Return the full set of records, matching them character for character.

> **Material supplied**:
......

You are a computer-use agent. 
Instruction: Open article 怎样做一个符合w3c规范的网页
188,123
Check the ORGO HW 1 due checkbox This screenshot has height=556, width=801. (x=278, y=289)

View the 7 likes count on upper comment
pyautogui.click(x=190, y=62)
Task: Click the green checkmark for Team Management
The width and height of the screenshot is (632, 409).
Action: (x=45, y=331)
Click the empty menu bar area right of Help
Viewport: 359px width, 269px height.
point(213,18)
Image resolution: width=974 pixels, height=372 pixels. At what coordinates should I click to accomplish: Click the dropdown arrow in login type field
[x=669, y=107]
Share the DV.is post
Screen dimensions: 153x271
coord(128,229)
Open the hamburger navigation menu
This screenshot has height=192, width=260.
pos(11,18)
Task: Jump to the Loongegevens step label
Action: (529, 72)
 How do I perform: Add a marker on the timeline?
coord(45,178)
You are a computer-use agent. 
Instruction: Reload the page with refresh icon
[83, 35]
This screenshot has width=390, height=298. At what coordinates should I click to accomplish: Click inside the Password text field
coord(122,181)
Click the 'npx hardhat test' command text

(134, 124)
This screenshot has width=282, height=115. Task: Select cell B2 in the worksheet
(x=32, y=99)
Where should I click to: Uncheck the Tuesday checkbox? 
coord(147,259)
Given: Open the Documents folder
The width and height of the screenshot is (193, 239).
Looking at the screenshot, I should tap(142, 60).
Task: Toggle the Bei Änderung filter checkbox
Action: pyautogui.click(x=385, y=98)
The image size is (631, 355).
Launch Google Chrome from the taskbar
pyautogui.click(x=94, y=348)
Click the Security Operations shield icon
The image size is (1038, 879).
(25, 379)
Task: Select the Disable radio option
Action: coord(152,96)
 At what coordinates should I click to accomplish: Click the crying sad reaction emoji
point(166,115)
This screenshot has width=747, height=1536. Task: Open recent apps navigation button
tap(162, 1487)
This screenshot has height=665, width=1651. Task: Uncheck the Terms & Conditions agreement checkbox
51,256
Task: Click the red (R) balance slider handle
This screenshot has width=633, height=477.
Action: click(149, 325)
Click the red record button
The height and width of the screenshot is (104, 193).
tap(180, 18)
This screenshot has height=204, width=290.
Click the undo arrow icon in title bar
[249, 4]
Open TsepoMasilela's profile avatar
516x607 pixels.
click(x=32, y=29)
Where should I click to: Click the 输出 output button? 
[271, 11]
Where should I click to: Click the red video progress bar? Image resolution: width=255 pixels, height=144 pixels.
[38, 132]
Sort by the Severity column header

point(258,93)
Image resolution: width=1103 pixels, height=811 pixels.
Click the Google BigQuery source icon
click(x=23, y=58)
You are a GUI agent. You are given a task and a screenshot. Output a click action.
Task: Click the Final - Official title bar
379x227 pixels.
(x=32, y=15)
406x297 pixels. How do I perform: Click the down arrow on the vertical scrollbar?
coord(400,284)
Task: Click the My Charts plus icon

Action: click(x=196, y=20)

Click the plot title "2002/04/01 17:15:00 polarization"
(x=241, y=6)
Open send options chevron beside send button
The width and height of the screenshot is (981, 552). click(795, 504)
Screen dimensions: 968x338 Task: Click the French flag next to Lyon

......

> **Your solution**:
You are a computer-use agent. 
Instruction: Open article 怎样做一个符合w3c规范的网页
188,123
Check the ORGO HW 1 due checkbox This screenshot has height=556, width=801. (x=278, y=289)

View the 7 likes count on upper comment
pyautogui.click(x=190, y=62)
Task: Click the green checkmark for Team Management
The width and height of the screenshot is (632, 409).
Action: (x=45, y=331)
Click the empty menu bar area right of Help
Viewport: 359px width, 269px height.
point(213,18)
Image resolution: width=974 pixels, height=372 pixels. At what coordinates should I click to accomplish: Click the dropdown arrow in login type field
[x=669, y=107]
Share the DV.is post
Screen dimensions: 153x271
coord(128,229)
Open the hamburger navigation menu
This screenshot has height=192, width=260.
pos(11,18)
Task: Jump to the Loongegevens step label
Action: (529, 72)
 How do I perform: Add a marker on the timeline?
coord(45,178)
You are a computer-use agent. 
Instruction: Reload the page with refresh icon
[83, 35]
This screenshot has width=390, height=298. At what coordinates should I click to accomplish: Click inside the Password text field
coord(122,181)
Click the 'npx hardhat test' command text

(134, 124)
This screenshot has width=282, height=115. Task: Select cell B2 in the worksheet
(x=32, y=99)
Where should I click to: Uncheck the Tuesday checkbox? 
coord(147,259)
Given: Open the Documents folder
The width and height of the screenshot is (193, 239).
Looking at the screenshot, I should tap(142, 60).
Task: Toggle the Bei Änderung filter checkbox
Action: pyautogui.click(x=385, y=98)
The image size is (631, 355).
Launch Google Chrome from the taskbar
pyautogui.click(x=94, y=348)
Click the Security Operations shield icon
The image size is (1038, 879).
(25, 379)
Task: Select the Disable radio option
Action: coord(152,96)
 At what coordinates should I click to accomplish: Click the crying sad reaction emoji
point(166,115)
This screenshot has width=747, height=1536. Task: Open recent apps navigation button
tap(162, 1487)
This screenshot has height=665, width=1651. Task: Uncheck the Terms & Conditions agreement checkbox
51,256
Task: Click the red (R) balance slider handle
This screenshot has width=633, height=477.
Action: click(149, 325)
Click the red record button
The height and width of the screenshot is (104, 193).
tap(180, 18)
This screenshot has height=204, width=290.
Click the undo arrow icon in title bar
[249, 4]
Open TsepoMasilela's profile avatar
516x607 pixels.
click(x=32, y=29)
Where should I click to: Click the 输出 output button? 
[271, 11]
Where should I click to: Click the red video progress bar? Image resolution: width=255 pixels, height=144 pixels.
[38, 132]
Sort by the Severity column header

point(258,93)
Image resolution: width=1103 pixels, height=811 pixels.
Click the Google BigQuery source icon
click(x=23, y=58)
You are a GUI agent. You are given a task and a screenshot. Output a click action.
Task: Click the Final - Official title bar
379x227 pixels.
(x=32, y=15)
406x297 pixels. How do I perform: Click the down arrow on the vertical scrollbar?
coord(400,284)
Task: Click the My Charts plus icon

Action: click(x=196, y=20)

Click the plot title "2002/04/01 17:15:00 polarization"
(x=241, y=6)
Open send options chevron beside send button
The width and height of the screenshot is (981, 552). click(795, 504)
Screen dimensions: 968x338 Task: Click the French flag next to Lyon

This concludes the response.